Fourteen-year-old Lily Owens lost her beloved mother when she was only four—under tragic circumstances clouded by time and secrecy. She later found a fiercely protective "stand-in," her abusive father's outspoken housekeeper, Rosaleen. Ignoring differences in age and color—and the fact that racial hatred seethed during the summer of 1964 in rural South Carolina—these two unlikely companions set off on a seemingly aimless pilgrimage that ends at the home of a trio of eccentric bee-keeping black sisters.
Lily tells her remarkable tale of longing and love in an idiom and accent heard far south of the Mason-Dixon Line, but the lessons learned during her odyssey into the world of bees and their "secret life" are universal and everlasting.
In her debut novel, Sue Monk Kidd proves herself adept both at storytelling and at creating characters who are simultaneously outlandish and credible—in other words, worthy to join the ranks of such first-rate Southern stylists as Kaye Gibbons, Anne Rivers Siddons, and Ellen Gilchrist.

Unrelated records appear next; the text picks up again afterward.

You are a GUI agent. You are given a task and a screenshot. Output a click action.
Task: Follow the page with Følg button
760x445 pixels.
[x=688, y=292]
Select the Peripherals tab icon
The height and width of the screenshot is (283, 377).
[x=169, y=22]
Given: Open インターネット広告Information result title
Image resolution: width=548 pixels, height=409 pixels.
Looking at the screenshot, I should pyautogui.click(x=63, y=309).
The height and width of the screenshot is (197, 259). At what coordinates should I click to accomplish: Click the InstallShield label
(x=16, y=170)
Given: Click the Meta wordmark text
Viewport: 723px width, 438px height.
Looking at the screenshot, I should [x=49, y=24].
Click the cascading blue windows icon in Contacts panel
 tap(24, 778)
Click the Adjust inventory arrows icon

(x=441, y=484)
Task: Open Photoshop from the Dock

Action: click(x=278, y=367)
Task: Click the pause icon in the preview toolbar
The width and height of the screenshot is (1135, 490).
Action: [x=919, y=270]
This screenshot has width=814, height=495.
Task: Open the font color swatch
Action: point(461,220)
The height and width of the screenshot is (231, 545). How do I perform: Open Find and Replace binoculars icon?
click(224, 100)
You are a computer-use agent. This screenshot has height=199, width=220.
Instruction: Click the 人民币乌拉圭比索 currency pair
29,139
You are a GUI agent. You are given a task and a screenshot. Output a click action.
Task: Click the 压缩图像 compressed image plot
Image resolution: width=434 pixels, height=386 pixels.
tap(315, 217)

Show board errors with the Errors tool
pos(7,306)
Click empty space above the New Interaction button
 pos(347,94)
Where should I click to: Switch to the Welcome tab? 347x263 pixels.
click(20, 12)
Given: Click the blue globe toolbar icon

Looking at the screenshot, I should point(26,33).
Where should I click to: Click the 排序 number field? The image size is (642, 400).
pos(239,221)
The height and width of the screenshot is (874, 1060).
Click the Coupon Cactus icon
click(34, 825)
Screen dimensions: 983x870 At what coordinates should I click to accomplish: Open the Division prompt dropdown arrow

Fourteen-year-old Lily Owens tells her own story, capturing our attention from the first moments of this outstanding audiobook. As she explains, her mother is dead, her father hates her, and the popular girls in school laugh at her. The only person who cares is Rosaleen, her black caretaker. When Rosaleen is jailed for pouring snuff juice on the shoes of three obnoxious white men--this is mid-1960s South Carolina--Lily springs her from jail, and together they set off toward their ultimate salvation with three black female honey farmers. The story is funny, heartbreaking, and uplifting all at once. Jenna Lamia delivers a tour de force narration. Her Lily is a particular feat--she sounds believably 14 without being irritatingly young or falsely squeaky. Rosaleen's slow, wry drawl brings this wise character to life. And the men--from the helplessly angry father to the oily preacher--are word perfect. A must listen. A.C.S. Winner of AudioFile Earphones Award, 2003 Audie Award Finalist (c) AudioFile 2002, Portland, Maine
About the Author
Sue Monk Kidd is the author of two memoirs, The Dance of the Dissident Daughter and When the Heart Waits. She received a Poets and Writers Award for the story that inspired this novel. Her fiction has appeared in several literary journals and two of her stories—including an excerpt from The Secret Life of Bees—were selected as notable stories in Best American Short Stories. She currently lives in South Carolina.